Fine. He could have it his fucking way.
Dez ducked the third guy a little too slow, let the meathead tag him with a glancing blow on the back of his skull, and reeled like a drunk. They closed on him, kicking and punching, and getting in a couple of good whacks. He took the beating, held on to consciousness as they frisked him roughly, pulling the .44 and the carved stone knife he had paid an arm and a leg for, and was probably fake anyway. One guy pocketed the weapons, another took the statuette and the ring box. Dez forced himself to let them go—temporarily—memorizing which pocket they went into as the enforcers dragged him off the street and through a main door into Seventeen.
Hood was waiting for him in a pool of light that came down through a broken window high up on the wall, like he was trying to seem divine or some such shit. As far as Dez was concerned, he just looked like a thug, with prison tats on his knuckles and a fanged sneer creeping across his pasty-assed face as he watched his enforcers drag a woozy Dez over.

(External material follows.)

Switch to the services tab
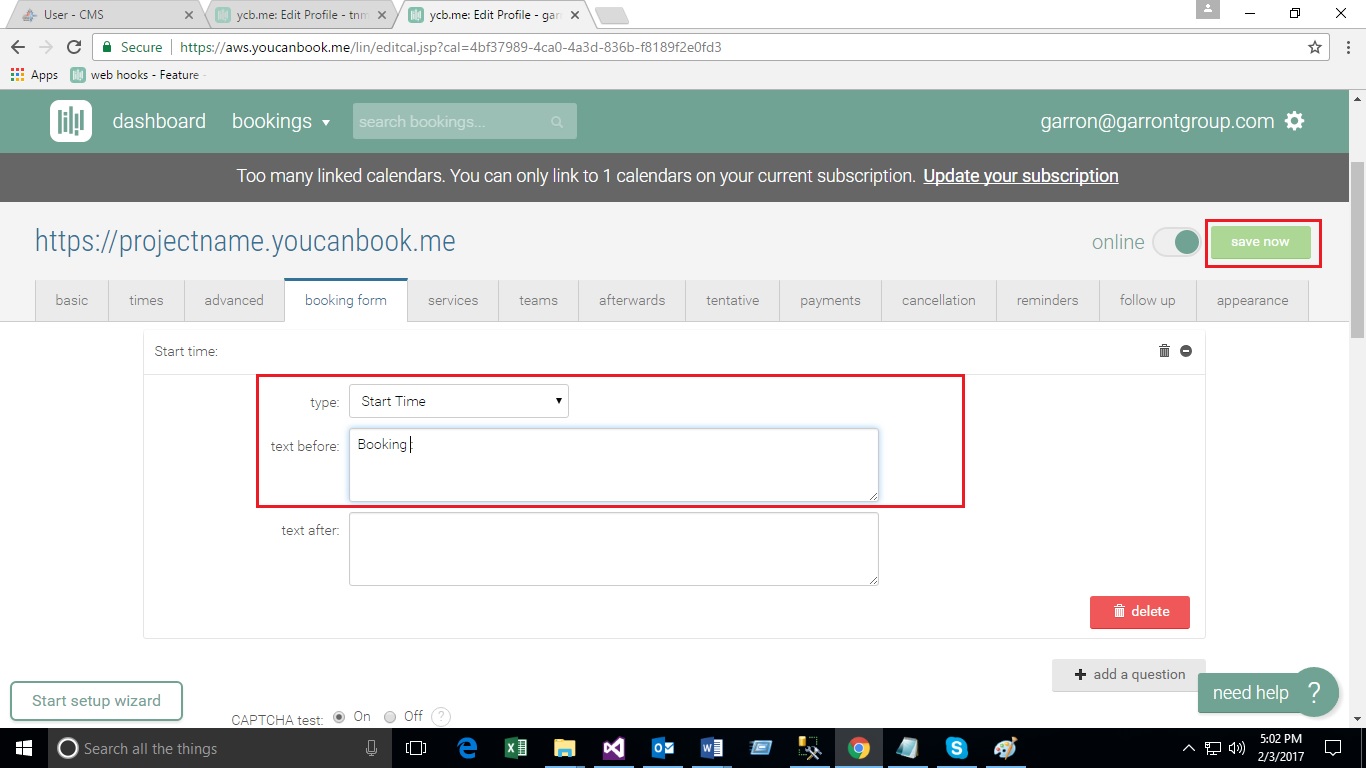 (453, 300)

Around the edges of the warehouse, shadows drifted and whispered, outer-ring gang members looking to get some attention, or maybe just a free show.
“Where’s your girlfriend, Mendez?” Hood licked his lips. “She back at the apartment getting all pretty for me?”
Rage poured fire into Dez’s veins, but he kept himself limp.
Hood scowled at his enforcers. “You weren’t supposed to kill him. Just quiet him down a little.”
“Got a soft head for such a big bastard,” one said with a shrug. He held out the statue and the ring box. “Had these on him.”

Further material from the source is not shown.